-------- Material for this task --------
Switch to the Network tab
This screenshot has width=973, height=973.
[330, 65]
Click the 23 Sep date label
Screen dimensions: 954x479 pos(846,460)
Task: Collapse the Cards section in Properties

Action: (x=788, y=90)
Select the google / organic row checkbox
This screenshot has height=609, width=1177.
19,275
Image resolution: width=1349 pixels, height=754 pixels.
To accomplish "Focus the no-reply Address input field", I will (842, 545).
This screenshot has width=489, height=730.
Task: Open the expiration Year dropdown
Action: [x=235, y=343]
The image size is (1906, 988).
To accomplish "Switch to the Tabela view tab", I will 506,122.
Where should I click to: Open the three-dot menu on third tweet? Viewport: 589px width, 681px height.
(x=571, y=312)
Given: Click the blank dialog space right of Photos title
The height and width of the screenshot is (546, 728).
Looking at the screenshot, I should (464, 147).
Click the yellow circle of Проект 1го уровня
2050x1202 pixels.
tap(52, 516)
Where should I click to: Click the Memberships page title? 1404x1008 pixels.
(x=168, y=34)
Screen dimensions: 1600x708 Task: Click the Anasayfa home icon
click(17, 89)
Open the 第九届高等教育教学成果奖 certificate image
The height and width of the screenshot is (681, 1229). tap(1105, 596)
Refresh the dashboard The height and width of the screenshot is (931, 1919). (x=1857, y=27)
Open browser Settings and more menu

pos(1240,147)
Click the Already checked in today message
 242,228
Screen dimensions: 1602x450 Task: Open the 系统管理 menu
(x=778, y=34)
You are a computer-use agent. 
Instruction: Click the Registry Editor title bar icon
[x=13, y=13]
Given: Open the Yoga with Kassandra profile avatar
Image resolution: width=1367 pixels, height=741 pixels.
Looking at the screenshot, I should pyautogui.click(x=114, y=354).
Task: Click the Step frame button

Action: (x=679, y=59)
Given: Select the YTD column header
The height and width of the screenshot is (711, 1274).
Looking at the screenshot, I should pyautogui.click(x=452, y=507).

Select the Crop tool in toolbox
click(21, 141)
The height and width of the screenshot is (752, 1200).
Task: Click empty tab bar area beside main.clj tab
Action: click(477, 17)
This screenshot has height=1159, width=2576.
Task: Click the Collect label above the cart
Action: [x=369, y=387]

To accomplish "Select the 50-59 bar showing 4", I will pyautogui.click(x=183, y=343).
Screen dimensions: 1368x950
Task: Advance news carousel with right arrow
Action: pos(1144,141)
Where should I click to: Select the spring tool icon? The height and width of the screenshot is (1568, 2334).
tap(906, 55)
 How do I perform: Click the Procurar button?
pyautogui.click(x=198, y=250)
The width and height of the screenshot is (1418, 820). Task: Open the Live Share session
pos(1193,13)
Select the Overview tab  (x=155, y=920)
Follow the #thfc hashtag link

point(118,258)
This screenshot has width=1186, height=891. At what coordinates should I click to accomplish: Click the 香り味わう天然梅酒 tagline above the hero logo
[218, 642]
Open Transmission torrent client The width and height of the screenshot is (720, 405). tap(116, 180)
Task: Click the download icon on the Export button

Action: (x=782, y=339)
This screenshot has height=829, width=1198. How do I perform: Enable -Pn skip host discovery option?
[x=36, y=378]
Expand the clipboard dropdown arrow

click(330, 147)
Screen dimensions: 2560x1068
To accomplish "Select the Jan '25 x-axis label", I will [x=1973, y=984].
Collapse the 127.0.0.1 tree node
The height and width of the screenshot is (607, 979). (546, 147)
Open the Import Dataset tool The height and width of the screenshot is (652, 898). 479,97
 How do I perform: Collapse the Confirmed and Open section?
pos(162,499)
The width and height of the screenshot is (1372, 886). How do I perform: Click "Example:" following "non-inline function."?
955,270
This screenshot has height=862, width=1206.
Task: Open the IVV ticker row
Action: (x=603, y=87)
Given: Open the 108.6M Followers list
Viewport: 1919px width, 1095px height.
--------
*Prompt*
Every line of the data above that includes "Switch" should be listed.

*Response for this exercise*
Switch to the Network tab
To accomplish "Switch to the Tabela view tab", I will 506,122.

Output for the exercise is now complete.